Question 2: What's Best for Education in Boston?

The future of thousands of students will be in the hands of Massachusetts voters next month.

Question 2 asks whether the state should lift its cap on charter schools, allowing more to open or expand every year.

There are currently 78 charter schools operating in the Bay State. The cap is set at 120 statewide, although some districts, like Boston, say they've reached their limits or are coming close.

Education is a tale of two cities in Boston. Tuesday, Shellina Semexant, the mother of two charter school students, was knocking on doors in the hope of her third child finding a seat with them.

"I have a daughter who has been on a wait list for four years," she said. "She's been in an underperforming school for four years."

If the ballot initiative passes, it could bring more seats to charter schools by lifting a cap, allowing 12 new charter schools or expansions annually.

In Semexant's city, there are other schools. Boston Public Schools educate about 56,000 students, with charter schools in the city accounting for about 8,000.

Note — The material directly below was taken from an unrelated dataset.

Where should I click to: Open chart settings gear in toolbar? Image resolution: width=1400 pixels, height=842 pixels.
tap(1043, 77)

The district argues that charters are costly. When a student leaves public schools to go to a charter in Boston, it costs about $15,000. For a new charter, the district is supposed to get reimbursed from the state over a six-year period. But in Boston and around the state, that hasn't exactly been happening.

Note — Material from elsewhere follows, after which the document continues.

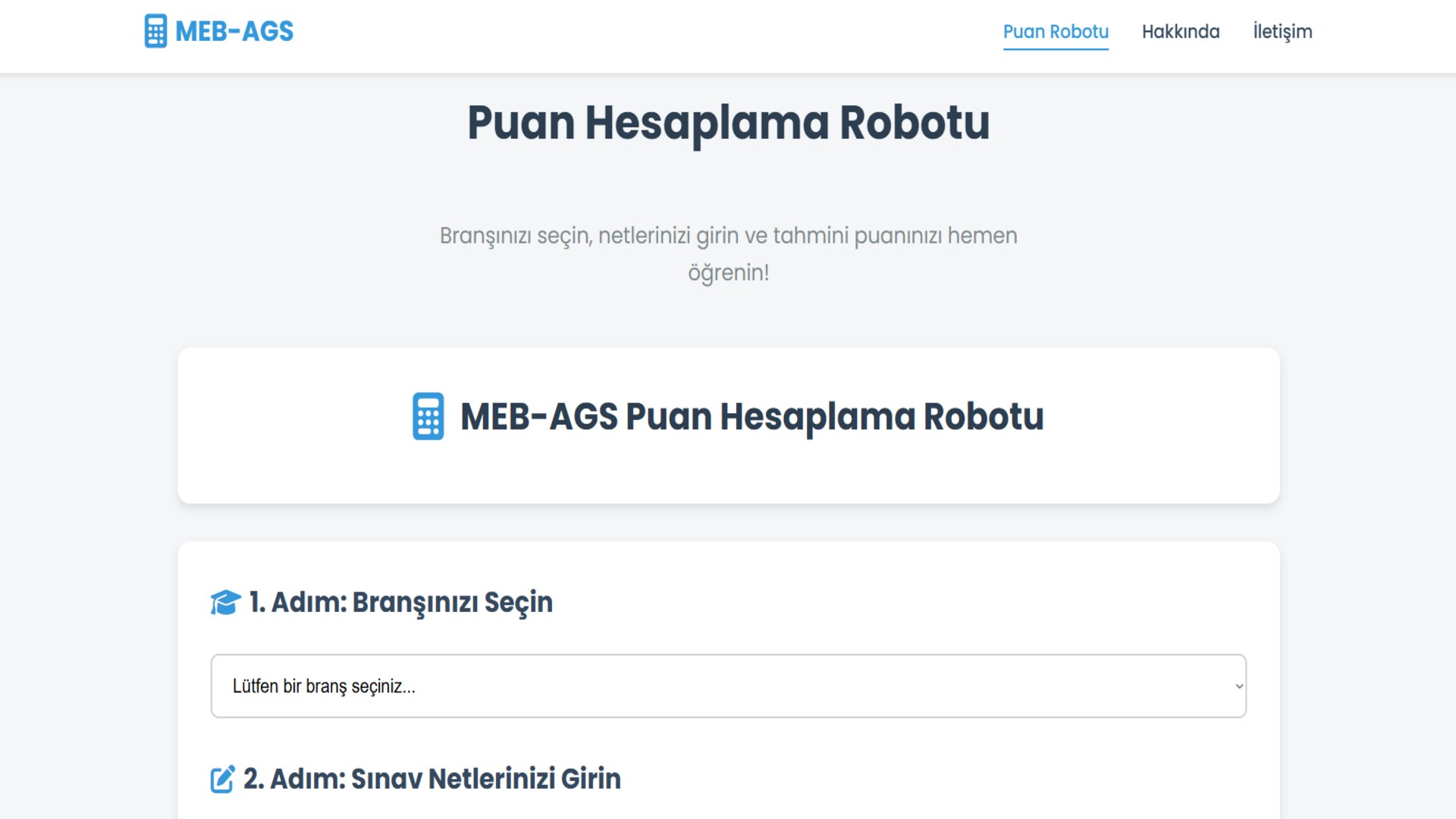Click the "1. Adım: Branşınızı Seçin" heading
Screen dimensions: 1456x819
pyautogui.click(x=400, y=602)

According to the state's Department of Elementary and Secondary Education, this fiscal year, there were 71 charters in the state. Districts paying for them were reimbursed $73 million. But that is about 62 percent of what it should be.

"I think it's really hurting the public school system," argued Monique Burks, the mother of a Boston Public Schools student.

Burks' son joined others opposed to Question 2 Tuesday to cold call voters, hoping they'll keep the cap in place.

"It's taking so much funding from our existing public schools," she said.

Boston is one of seven districts in the state that spends more than 9 percent of total education spending on charters. So when you look at the numbers, and the students, you have two schools of thought in one city.